Monday March 6th was a big day for Megan, with lab meeting presentation in the morning, and poster presentation in the afternoon as part of the final year undergrads project departmental poster day.

TL;DR she smashed both!

January 2023

The first lab meeting of 2023 was a proper treat: Mika Hyman visited us from the department of History and Philosophy of Science, to talk about her academic work on how we talk about sensory perception, and her equally cool work for the cacao industry on taste and quality control. We met a few months ago at the “Anosmia in Culture and History: Smell Losses/Smell Lessons” in London, and we are very keen to keep the dialogue open and possibly collaborate in the future. The only drawback of the day is that Ailie is seriously considering quitting her PhD to become a cacao neuroscientist …

Halloween 2022

We finally got around to take the “new academic year lab photo”, with Sana joining lab meeting from Iceland, and Ailie providing the thematic baked goods to supplement our normal breakfast offering. And just to show how committed we are to the theme, Emily presented a paper on phantom limb pain 😱.

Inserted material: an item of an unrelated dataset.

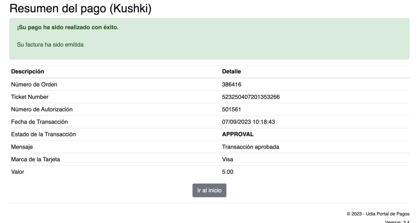Click the "Transacción aprobada" message value

(x=250, y=147)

Looking forward to another year of science with this scary good bunch!

October 2022

Welcome to Megan, who joins our lab for her final-year undegraduate project!

September 2022

Sana, Ailie, and Li – aka The Teal Team – had a blast presenting their posters first at ECRO in Berlin, and then at Cambridge Neuroscience New Horizons meeting. Thank you to the many people who checked out the teal works of art, chatted to them, and gave them valuable feedback on their science.

A special shout out from a very proud PI to Sana and Ailie, who were brave enough to take the plunge and present the fruits of their first year of grad school, demonstrating that even a work-in-progress story is worth sharing. And another one to “senior” Teal Team member Li, who received a special mention for her poster at the CamNeuro meeting and a travel grant from ECRO! Li is writing a blog post detailing her experience as first-time conference presenter, stay tuned.

Last but not least, many thanks to honorary lab member and official photographer Ana Dorrego Rivas, who joined us for both conferences, putting up with cheap accomodation and adventurous food choices.

August 2022

We are going to to Berlin! First lab conference, everyone is super excited about it. Li, Ailie and Sana will bring posters, and Elisa will bring herself. Looking forward to spending four days nerding out about olfaction. And huge thanks to ECRO & Fitzwilliam College for awarding a travel grant to Li, and to Wolfson College for awarding a travel grant to Ailie!

April 2022

We are super happy to welcome Dr Marcus Leiwe from Kyushu University. Marcus will spend some time working remotely from Cambridge, and he is going to hang out with us to talk mitral cell development, rainbow neurons, and proper Japanese food.